**STUDY MATERIAL:**
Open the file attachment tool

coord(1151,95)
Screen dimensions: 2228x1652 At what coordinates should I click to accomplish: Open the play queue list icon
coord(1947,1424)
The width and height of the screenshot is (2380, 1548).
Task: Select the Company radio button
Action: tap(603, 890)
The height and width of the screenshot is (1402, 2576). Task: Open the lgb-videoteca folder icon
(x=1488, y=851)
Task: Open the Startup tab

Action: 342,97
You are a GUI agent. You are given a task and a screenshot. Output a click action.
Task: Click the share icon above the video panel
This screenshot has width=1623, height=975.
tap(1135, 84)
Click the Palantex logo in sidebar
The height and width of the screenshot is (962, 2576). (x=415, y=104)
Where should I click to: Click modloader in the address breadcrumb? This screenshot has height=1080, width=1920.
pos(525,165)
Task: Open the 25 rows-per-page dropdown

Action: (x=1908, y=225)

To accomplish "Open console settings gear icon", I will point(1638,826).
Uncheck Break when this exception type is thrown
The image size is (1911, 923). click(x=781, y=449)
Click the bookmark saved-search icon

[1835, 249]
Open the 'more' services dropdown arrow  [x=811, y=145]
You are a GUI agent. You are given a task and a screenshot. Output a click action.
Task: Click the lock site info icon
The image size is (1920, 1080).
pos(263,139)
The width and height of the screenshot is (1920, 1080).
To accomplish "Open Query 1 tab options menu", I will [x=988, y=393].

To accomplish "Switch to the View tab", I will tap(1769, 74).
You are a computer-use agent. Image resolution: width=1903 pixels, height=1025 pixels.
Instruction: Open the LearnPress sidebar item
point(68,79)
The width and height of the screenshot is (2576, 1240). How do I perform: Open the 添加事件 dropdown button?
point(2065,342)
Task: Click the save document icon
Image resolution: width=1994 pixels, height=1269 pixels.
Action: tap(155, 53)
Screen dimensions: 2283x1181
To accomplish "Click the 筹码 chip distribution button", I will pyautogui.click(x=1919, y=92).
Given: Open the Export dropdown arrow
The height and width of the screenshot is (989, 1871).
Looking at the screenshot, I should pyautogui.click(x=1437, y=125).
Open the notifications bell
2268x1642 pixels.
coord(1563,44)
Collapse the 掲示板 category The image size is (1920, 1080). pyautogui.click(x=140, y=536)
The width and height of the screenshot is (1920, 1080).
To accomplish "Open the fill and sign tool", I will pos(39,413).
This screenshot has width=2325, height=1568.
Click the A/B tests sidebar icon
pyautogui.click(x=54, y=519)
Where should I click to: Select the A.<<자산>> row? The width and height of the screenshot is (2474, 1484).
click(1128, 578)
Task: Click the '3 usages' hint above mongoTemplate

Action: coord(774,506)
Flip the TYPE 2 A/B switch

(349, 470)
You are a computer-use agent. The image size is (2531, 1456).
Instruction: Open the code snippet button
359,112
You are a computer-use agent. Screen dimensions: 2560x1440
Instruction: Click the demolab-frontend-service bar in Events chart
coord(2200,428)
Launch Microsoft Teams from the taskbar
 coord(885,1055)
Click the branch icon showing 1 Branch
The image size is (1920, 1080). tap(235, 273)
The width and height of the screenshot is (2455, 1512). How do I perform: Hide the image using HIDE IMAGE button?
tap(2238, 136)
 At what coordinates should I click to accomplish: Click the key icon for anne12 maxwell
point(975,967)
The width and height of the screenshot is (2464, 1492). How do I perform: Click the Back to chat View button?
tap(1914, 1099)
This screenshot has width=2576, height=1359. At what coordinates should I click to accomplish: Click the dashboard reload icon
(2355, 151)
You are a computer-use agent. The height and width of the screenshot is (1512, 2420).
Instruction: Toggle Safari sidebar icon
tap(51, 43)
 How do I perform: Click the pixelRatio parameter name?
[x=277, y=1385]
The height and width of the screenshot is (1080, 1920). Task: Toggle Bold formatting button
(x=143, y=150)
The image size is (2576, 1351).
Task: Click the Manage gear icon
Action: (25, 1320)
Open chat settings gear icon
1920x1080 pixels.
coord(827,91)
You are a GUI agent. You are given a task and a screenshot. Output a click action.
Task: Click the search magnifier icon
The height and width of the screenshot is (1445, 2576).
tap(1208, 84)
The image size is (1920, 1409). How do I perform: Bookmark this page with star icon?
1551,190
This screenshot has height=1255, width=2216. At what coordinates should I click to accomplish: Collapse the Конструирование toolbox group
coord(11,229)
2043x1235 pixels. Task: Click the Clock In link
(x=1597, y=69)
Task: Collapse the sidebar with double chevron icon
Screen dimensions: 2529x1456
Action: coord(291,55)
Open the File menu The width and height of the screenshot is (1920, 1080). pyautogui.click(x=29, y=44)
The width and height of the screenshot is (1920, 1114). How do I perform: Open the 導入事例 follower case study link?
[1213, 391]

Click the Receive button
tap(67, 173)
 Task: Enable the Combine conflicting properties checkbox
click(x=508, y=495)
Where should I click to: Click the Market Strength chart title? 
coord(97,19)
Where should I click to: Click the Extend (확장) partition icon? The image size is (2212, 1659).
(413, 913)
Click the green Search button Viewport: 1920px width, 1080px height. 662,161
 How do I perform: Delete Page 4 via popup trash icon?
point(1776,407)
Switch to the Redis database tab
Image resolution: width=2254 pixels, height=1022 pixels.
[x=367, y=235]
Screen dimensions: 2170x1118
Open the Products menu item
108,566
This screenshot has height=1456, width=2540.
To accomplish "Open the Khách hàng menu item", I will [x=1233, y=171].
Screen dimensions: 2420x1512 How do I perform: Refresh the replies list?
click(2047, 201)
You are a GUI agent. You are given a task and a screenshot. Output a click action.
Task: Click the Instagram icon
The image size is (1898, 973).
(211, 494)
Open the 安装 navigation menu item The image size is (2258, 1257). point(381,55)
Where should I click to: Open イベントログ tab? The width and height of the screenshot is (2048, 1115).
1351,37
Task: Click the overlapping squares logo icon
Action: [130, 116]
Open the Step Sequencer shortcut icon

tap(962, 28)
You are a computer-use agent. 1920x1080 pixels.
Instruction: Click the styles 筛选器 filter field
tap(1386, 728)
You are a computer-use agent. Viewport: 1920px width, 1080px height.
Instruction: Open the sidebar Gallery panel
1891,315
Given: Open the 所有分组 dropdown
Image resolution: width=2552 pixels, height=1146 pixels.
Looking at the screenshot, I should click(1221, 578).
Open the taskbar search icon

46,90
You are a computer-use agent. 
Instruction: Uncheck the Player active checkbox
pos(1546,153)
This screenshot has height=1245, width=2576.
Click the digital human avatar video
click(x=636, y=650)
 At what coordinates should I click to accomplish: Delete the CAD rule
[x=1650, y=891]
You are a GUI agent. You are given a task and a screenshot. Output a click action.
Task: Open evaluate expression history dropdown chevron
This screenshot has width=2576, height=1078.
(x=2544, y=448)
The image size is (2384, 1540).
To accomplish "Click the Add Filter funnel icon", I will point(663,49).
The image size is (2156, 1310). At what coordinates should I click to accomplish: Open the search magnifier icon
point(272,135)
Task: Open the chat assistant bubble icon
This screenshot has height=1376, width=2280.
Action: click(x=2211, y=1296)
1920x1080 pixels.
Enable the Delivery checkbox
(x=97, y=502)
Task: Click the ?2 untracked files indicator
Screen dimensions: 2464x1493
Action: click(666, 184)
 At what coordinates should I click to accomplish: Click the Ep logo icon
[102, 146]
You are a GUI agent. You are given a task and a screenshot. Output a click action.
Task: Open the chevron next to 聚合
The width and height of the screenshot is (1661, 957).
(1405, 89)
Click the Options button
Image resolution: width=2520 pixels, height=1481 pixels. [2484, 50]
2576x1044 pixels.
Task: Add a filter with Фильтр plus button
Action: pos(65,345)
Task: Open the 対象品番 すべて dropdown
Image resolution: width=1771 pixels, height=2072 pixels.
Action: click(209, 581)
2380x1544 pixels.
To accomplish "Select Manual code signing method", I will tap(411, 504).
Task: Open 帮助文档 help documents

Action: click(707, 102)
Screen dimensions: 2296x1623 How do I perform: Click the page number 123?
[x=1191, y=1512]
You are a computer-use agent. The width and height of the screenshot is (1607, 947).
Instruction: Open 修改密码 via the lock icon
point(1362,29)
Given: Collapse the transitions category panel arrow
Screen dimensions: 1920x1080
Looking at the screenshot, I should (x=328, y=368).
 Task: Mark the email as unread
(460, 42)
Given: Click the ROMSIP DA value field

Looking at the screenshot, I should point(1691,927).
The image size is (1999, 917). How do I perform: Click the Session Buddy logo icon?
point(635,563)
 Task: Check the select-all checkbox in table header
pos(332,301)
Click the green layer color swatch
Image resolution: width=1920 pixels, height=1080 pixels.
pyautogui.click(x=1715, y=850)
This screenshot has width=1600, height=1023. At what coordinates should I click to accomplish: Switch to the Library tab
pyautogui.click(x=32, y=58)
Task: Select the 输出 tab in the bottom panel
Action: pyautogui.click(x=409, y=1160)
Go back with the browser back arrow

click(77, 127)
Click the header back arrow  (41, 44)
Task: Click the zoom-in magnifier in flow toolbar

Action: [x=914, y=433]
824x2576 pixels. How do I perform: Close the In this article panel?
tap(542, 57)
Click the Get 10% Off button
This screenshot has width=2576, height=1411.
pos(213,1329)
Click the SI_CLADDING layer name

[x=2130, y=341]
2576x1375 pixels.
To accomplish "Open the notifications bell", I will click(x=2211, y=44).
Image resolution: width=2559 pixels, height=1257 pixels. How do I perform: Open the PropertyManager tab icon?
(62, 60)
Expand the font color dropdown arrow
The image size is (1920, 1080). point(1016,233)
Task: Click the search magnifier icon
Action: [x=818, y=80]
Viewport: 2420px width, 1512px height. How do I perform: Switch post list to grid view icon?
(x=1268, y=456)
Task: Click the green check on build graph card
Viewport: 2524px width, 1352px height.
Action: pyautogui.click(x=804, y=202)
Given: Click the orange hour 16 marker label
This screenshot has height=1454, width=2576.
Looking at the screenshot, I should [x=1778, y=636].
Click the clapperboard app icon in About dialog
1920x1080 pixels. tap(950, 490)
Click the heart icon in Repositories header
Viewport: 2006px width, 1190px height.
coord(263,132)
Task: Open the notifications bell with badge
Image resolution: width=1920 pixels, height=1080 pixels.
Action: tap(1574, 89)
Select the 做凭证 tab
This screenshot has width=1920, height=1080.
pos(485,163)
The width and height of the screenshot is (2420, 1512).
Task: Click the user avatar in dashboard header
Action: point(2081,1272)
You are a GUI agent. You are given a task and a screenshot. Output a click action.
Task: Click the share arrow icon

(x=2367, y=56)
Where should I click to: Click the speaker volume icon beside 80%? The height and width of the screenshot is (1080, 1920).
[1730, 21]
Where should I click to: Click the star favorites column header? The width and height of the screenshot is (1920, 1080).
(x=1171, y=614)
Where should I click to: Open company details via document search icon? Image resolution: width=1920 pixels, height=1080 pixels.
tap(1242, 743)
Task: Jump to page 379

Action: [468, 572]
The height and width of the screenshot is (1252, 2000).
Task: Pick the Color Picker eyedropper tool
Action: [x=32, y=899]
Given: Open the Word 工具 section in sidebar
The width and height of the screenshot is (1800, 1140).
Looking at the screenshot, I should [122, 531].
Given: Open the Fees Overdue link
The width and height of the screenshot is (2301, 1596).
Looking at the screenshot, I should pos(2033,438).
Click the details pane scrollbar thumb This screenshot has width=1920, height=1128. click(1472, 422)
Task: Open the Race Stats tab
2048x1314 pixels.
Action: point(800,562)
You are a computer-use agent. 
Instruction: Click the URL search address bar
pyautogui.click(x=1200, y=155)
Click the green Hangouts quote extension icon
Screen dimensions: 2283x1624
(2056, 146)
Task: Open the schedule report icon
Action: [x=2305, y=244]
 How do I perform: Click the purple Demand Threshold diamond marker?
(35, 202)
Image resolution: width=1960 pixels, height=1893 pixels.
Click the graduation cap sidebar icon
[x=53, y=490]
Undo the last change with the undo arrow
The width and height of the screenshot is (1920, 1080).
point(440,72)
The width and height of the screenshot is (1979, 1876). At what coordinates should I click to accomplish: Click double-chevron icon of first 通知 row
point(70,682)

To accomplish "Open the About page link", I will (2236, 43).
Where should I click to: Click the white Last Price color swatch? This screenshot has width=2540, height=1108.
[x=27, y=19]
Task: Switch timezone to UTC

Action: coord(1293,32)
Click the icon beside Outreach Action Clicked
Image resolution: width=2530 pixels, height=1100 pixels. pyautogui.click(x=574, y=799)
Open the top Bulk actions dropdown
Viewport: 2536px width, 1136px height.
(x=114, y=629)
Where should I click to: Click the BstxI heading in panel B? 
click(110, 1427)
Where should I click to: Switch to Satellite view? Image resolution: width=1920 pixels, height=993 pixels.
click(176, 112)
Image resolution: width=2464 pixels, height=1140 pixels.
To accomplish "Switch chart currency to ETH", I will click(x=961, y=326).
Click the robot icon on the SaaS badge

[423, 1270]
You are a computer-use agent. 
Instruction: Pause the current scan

**ASSIGNED TASK:** Set the material down exactly as written, starting at its first line. The line containing "Open the 'more'" is the last one to include.

**EXERCISE ANSWER:**
Open the file attachment tool

coord(1151,95)
Screen dimensions: 2228x1652 At what coordinates should I click to accomplish: Open the play queue list icon
coord(1947,1424)
The width and height of the screenshot is (2380, 1548).
Task: Select the Company radio button
Action: tap(603, 890)
The height and width of the screenshot is (1402, 2576). Task: Open the lgb-videoteca folder icon
(x=1488, y=851)
Task: Open the Startup tab

Action: 342,97
You are a GUI agent. You are given a task and a screenshot. Output a click action.
Task: Click the share icon above the video panel
This screenshot has width=1623, height=975.
tap(1135, 84)
Click the Palantex logo in sidebar
The height and width of the screenshot is (962, 2576). (x=415, y=104)
Where should I click to: Click modloader in the address breadcrumb? This screenshot has height=1080, width=1920.
pos(525,165)
Task: Open the 25 rows-per-page dropdown

Action: (x=1908, y=225)

To accomplish "Open console settings gear icon", I will point(1638,826).
Uncheck Break when this exception type is thrown
The image size is (1911, 923). click(x=781, y=449)
Click the bookmark saved-search icon

[1835, 249]
Open the 'more' services dropdown arrow  [x=811, y=145]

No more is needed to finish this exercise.